In an interview with ETMarkets, Banda who has over 20 years of investment management experience said: “We may continue to see a push towards CAPEX, rural India, Infrastructure, and some major project announcements from the government in Budget,” Edited excerpts:
How do you sum up 2022 and how do you see markets in 2023?
In CY22, the Indian markets were among the most resilient in the globe with nifty index returns at 4.3% for the year.
Globally, the multi-decadal high inflation impacted economic growth across both developed and emerging economies.

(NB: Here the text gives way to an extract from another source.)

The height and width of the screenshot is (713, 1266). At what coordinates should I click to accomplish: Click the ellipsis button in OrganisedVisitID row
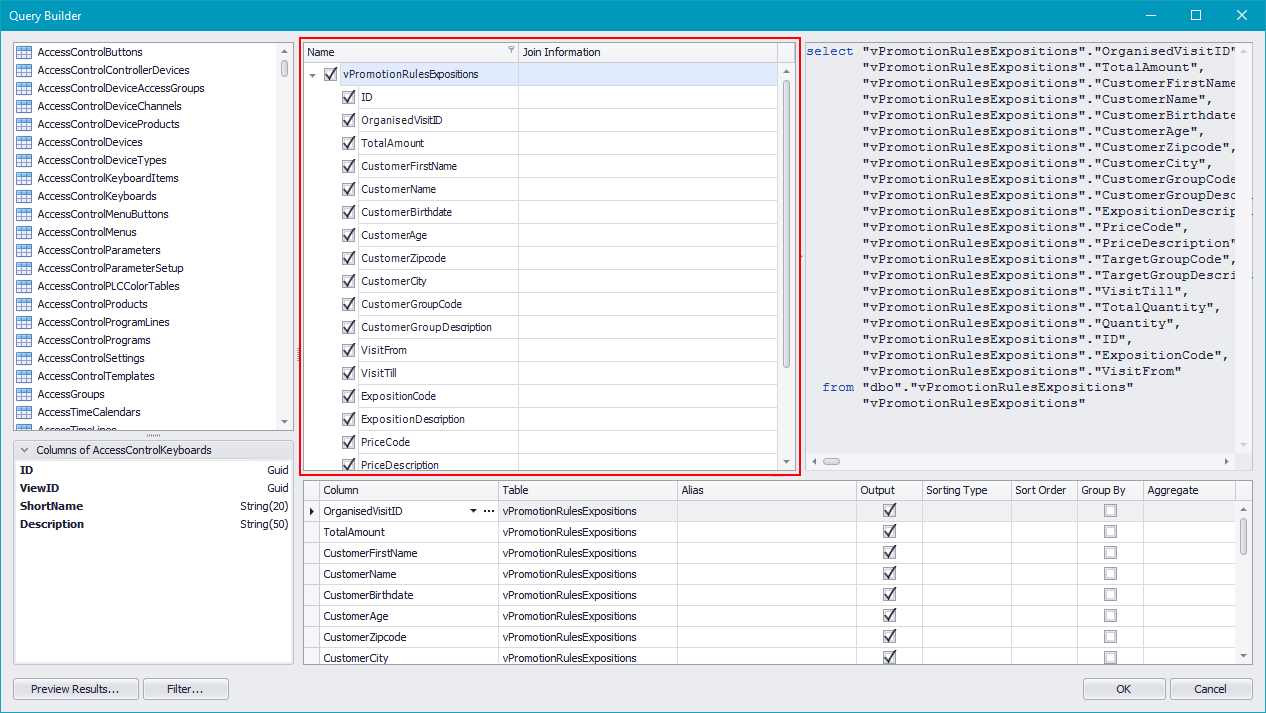tap(489, 511)
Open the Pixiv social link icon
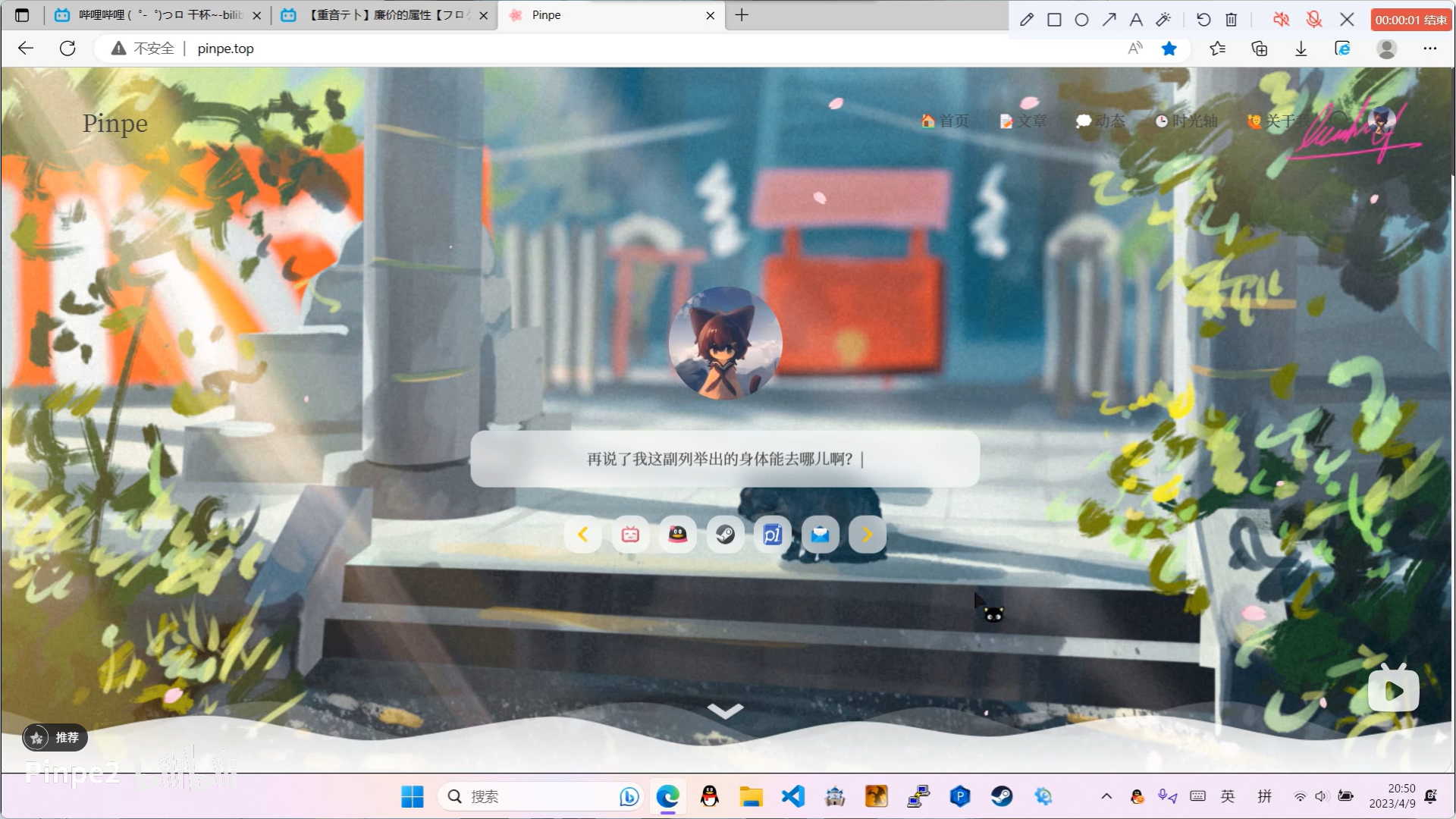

Central banks responded to the elevated readings by multiple policy rate hikes in the year and aggressive monetary tightening that resulted in a reduction in liquidity and an increase in interest rates.
The Indian economy is relatively better placed than its peers and other advanced economies. In the near-term, returns would be moderate in India due to premium valuations both on a historical basis and also as compared to other emerging economies.
However, we remain optimistic on the fundamentals of the economy and the long-term India growth story and believe that equities would be the best asset class to benefit from this.
Do you think the sectors that worked well in 2022 will continue to perform in 2023 as well?
Some sectors like FMCG and BFSI have done well in 2022 and should continue their outperformance in 2023 as well.
Private banks are well placed and should benefit from a strong operating environment with improving margins, strong credit growth, and benign asset quality trends. In the previous year, China was following a zero COVID policy with enforced lockdowns. A relaxation in this policy is being implemented this year and we are seeing the opening up of China.
With economic activity accelerating in China, we remain optimistic about the base metal sector which could benefit from a resurgence in demand.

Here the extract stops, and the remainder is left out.